Polar bear hell: An ice pack that keeps receding
Sprawled on rocky ground far from sea ice, a lone Canadian polar bear sits under a dazzling sun, his white fur useless as camouflage.
It's midsummer on the shores of the Hudson Bay and life for the enormous male has been moving in slow motion, far from the prey that keeps him alive: seals.
Every year from late June, when the bay ice disappears—shrinking until it dots the blue vastness like scattered confetti—the bears must move onto shore to begin a period of forced fasting.
But that period is lasting longer and longer as temperatures rise.
The whole annual rhythm of the polar bear is in peril, and birth rates are dropping as they scavenge for food.
"There could be a beluga whale carcass they might be able to find, (or a) naive seal near shore, but generally they're just fasting. They lose nearly a kilogram of body weight every day that they're on land," said Geoff York, a biologist for Polar Bears International (PBI). An AFP team joined him on an expedition.
In the Arctic, global warming is occurring three or four times faster than elsewhere in the world, recent studies indicate.
According to a 2020 report published in the journal Nature Climate Change, this means the near-extinction of this iconic animal is approaching: From 1,200 individuals in the 1980s, the polar bear population in western Hudson Bay has dropped to about 800 today.

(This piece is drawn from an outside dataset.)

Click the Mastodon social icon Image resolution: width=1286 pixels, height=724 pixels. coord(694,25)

These days, this super predator of the Arctic sometimes has to feed on seaweed, as a mother and her cub were seen doing not far from the port of Churchill, the Manitoba town and self-declared "polar bear capital."
They are also moving closer to the cities. In Churchill, the bears a few years ago began frequenting the waste disposal site, a source of easy but harmful food for them.

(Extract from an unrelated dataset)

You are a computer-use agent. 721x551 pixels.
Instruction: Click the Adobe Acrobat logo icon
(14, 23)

Since then, the town has taken precautions. The dump is now guarded by cameras, fences and patrols. Across Churchill, people leave cars and houses unlocked in case someone needs to take refuge quickly after a bad encounter with this large carnivore.
The emergency number for the wildlife protection unit is posted on many walls.
Some areas, like schoolgrounds, are more closely monitored.
When they get an urgent call, Ian Van Nest, the provincial officer of the unit, and his colleagues jump into their pickup truck armed with a rifle and a spray can of repellent, wearing protective vests.
Sometimes the bears can be scared off with just "the horn on your vehicle," Van Neste said. Other times the animals need to be sedated, then kept in cages until winter rolls around and they are freed.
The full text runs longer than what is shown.